# Preprocessing: Clean Up & Tokenize Questions

Break question titles into tokens, and perform token-level normalization: expand shortened words, correct spelling, etc.

## Imports

This utility package imports `numpy`, `pandas`, `matplotlib` and a helper `kg` module into the root namespace.

In [None]:
from pygoose import *



In [10]:
import nltk

## Config

Automatically discover the paths to various data folders and compose the project structure.

In [11]:
project = kg.Project.discover()

## Load Data

Original question datasets.

In [12]:
df_train = pd.read_csv(project.data_dir + 'train.csv').fillna('none')
df_test = pd.read_csv(project.data_dir + 'test.csv').fillna('none')

In [13]:
df_all = pd.concat([df_train, df_test])

In [14]:
df_all.head()

Unnamed: 0,lvl1,lvl2,titles,descriptions,price
0,110,267,Seeking Vaccancy In A Mnufacturing Company,"when working with people one need to be kind, sincere, and loyal in all that he is doing.",none
1,5,55,Slippers For Men,its made of good qualities and good for all men's casuals,3000.000000
2,27,257,Afro By Nature Hydrating Leave In Conditioner,"Dry, brittle hair? Damaged hair or split ends? No problem. \r\nThis product is formulated to restore moisture into the hair. it also repairs the hair and leaves it full, shiny and bouncy. Suitable for all hair texture.
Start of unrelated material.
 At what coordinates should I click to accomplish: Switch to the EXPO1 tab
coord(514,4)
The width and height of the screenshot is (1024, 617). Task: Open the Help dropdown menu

Recommended for both natural and relaxed hair.",2500.000000
3,5,168,Porshe Design Wristwatches,Porshe design new wristwatch is now available at my store,175000.000000
4,3,17,"Brand New Samsung 20"" 20J4003 TV LED - Black","KEY FEATURES\r\nBrand: Samsung\r\nModel: 20J4003\r\nDesign: LED\r\nVideo: 23.6"" Measured Diagonally\r\nWireless Connectivity: YES\r\nInputs & Outputs: HDMI, USB\r\nDimensions (W X H X D): 22.1"" x 13.7"" x 1.9""\r\nPower: AC110-120V 60Hz\r\nProduct warranty: 2years warranty.\r\nTo place your order,chat me up.\r\nDelivery available nationwide with discount. Also available in bulk.",38000.000000


Stopwords customized for Quora dataset.

In [15]:
stopwords = set(kg.io.load_lines(project.aux_dir + 'stopwords.vocab'))

In [16]:
from nltk.corpus import stopwords as st
stop = set(st.words('english'))

In [17]:
stopwords = stopwords | stop

Pre-composed spelling correction dictionary.

In [18]:
spelling_corrections = kg.io.load_json(project.aux_dir + 'spelling_corrections.json')

## Load Tools

In [19]:
tokenizer = nltk.tokenize.RegexpTokenizer(r'\w+')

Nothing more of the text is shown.